### Short task
Swap "banner" for "header" throughout the listing below and reproduce it with no other changes.
── Data provided
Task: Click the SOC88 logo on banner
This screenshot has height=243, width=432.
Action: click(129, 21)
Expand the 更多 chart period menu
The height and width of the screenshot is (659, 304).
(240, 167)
────
### Written solution
Task: Click the SOC88 logo on header
This screenshot has height=243, width=432.
Action: click(129, 21)
Expand the 更多 chart period menu
The height and width of the screenshot is (659, 304).
(240, 167)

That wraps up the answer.